-- What this task involves --
Line by line, count where the string "computer" appears in the listing, then give the number of such lines alone.
-------- Information given --------
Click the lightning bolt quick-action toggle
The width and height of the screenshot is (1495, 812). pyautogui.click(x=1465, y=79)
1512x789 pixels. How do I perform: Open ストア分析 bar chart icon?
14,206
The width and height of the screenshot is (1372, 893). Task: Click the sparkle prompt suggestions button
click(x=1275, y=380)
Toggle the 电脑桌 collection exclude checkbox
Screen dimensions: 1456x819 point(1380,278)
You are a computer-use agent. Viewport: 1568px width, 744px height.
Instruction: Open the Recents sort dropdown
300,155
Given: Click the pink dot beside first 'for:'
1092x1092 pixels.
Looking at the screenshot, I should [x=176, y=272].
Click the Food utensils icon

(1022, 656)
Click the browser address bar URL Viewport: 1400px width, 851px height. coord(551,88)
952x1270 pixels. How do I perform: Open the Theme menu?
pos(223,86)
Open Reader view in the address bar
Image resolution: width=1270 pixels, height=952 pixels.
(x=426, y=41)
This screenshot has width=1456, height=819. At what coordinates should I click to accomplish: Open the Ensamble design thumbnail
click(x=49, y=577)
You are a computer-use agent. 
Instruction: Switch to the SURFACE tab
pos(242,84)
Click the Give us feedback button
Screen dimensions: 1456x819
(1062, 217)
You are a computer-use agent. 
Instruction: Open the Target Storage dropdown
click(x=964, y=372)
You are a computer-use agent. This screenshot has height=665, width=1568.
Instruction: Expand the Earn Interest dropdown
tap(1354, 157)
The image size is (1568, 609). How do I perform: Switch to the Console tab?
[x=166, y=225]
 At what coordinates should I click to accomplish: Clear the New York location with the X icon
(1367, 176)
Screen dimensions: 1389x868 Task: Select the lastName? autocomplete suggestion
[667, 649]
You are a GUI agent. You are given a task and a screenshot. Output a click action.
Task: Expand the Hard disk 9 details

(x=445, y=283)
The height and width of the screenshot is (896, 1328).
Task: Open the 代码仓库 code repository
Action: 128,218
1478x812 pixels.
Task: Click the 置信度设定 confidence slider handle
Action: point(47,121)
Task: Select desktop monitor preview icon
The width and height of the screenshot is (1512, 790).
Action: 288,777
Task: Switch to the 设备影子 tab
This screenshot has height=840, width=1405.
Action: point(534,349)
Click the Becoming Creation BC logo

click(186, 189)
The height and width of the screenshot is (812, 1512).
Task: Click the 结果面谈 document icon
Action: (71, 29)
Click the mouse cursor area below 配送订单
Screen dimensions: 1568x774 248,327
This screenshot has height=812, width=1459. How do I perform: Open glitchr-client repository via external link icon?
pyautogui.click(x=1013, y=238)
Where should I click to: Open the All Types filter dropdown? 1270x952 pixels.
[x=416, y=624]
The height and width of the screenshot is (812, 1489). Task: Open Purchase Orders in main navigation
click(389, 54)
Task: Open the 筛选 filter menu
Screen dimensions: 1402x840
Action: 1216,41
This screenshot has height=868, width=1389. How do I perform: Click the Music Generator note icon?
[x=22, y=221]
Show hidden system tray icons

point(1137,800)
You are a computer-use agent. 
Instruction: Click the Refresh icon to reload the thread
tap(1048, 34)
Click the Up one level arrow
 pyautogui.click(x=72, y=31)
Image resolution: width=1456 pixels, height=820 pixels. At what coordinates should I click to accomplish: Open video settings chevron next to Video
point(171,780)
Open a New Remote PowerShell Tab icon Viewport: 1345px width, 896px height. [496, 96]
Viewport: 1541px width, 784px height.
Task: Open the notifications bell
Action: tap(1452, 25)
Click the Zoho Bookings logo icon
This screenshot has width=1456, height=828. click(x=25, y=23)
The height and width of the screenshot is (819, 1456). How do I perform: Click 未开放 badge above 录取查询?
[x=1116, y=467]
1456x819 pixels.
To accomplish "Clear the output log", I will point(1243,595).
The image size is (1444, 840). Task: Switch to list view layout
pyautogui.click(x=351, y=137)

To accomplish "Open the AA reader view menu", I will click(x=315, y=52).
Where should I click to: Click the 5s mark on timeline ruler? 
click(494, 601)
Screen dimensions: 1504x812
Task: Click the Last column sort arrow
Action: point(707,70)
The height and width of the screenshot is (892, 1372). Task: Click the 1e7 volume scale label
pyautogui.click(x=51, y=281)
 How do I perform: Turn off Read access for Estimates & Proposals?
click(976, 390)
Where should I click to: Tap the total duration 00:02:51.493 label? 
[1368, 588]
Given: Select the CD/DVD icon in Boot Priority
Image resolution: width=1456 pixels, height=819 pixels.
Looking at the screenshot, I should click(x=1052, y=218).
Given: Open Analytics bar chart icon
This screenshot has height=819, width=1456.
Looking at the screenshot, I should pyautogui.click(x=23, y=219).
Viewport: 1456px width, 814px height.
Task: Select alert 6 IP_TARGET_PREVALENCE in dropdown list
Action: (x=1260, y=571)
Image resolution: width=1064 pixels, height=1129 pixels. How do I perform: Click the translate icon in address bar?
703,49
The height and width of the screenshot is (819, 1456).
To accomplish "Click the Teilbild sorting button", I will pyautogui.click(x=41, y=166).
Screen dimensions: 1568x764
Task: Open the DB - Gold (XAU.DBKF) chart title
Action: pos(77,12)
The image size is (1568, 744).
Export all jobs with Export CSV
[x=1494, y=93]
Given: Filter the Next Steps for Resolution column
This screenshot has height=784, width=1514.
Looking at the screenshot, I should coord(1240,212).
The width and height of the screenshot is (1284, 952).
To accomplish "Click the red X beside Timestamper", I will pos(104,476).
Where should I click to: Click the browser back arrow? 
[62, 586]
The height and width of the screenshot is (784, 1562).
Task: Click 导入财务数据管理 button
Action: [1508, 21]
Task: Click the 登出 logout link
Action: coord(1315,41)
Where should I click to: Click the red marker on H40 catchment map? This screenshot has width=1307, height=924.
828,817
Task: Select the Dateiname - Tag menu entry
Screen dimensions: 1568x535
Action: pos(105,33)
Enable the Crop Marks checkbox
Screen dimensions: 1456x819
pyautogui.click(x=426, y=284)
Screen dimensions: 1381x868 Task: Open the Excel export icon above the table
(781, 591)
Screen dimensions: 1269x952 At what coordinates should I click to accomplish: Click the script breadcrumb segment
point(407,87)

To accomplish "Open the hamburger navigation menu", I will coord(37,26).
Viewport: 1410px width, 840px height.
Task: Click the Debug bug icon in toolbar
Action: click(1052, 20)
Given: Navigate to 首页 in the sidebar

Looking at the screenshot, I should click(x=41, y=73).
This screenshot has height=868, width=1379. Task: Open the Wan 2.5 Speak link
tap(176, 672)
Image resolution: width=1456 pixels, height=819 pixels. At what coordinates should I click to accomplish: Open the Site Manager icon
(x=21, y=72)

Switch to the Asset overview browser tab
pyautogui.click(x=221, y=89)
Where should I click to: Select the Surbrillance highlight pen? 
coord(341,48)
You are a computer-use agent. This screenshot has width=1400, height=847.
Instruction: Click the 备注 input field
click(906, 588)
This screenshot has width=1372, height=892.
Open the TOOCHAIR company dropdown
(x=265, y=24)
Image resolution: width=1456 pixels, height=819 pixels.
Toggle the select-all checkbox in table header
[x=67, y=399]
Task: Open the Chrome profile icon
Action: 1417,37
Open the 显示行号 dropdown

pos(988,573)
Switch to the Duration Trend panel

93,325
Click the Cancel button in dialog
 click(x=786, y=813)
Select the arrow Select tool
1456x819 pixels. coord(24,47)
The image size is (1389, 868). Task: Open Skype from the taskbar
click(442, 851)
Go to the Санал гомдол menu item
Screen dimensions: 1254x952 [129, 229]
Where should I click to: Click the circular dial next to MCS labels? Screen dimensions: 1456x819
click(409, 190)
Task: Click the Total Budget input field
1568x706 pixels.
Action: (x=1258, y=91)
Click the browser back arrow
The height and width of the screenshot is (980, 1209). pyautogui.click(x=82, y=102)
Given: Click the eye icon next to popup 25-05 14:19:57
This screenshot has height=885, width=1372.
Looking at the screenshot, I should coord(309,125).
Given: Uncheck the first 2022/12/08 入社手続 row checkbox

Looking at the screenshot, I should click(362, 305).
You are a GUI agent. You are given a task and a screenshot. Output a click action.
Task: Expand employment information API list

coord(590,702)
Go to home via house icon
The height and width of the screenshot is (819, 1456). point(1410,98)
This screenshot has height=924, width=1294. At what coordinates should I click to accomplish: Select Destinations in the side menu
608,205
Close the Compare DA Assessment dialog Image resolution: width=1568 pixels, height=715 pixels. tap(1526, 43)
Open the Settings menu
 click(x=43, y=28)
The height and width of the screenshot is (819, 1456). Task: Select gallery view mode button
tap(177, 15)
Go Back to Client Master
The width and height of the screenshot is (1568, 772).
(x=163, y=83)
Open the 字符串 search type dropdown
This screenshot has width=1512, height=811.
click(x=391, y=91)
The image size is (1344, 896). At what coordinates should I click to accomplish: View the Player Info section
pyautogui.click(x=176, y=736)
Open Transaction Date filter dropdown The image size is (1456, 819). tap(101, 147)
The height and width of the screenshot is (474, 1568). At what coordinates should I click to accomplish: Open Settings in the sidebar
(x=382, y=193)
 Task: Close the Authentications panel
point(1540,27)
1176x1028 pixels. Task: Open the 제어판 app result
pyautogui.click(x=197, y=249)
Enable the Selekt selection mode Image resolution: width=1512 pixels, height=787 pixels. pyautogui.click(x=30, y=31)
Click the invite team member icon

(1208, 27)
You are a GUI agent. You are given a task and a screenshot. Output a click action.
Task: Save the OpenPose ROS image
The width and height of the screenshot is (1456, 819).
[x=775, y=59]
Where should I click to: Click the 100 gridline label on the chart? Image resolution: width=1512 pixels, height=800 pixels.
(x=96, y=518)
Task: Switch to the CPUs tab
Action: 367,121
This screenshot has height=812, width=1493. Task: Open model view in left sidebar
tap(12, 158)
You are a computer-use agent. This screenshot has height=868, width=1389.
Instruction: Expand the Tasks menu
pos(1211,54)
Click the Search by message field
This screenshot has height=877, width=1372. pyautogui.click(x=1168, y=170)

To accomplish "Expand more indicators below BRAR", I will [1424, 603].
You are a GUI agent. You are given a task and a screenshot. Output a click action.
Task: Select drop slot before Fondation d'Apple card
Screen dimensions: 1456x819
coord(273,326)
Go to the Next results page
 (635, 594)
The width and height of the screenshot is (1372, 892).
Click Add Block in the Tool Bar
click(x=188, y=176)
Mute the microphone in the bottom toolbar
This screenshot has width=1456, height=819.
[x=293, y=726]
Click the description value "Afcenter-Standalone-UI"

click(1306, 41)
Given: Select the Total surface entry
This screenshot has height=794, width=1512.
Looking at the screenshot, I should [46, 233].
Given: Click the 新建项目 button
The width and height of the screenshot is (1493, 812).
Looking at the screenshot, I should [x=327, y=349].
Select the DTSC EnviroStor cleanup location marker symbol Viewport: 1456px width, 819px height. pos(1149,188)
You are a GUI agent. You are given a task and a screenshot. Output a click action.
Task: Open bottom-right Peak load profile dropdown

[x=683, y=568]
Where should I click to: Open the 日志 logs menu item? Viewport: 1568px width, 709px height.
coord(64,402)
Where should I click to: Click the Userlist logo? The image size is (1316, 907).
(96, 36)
--------
-- Answer box --
7